__Directions for this task__
Copy every line of the records that contains the string "size". Case must match.

__Extracted information__
(begin)

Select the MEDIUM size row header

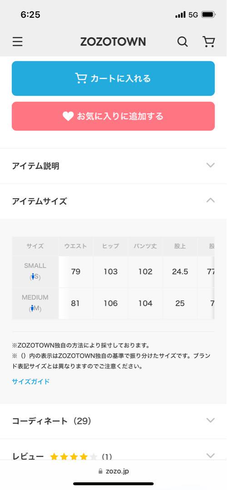35,304
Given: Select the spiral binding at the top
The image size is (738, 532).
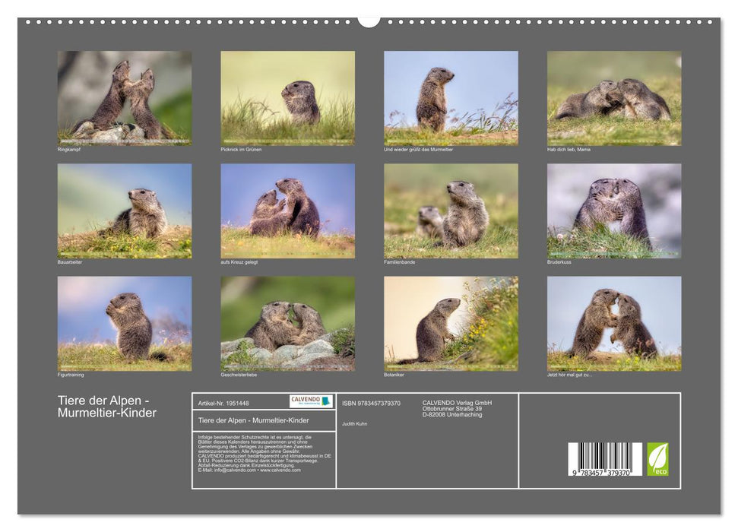Looking at the screenshot, I should pyautogui.click(x=190, y=23).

(end)

__Exercise response__
Select the MEDIUM size row header
The image size is (738, 532).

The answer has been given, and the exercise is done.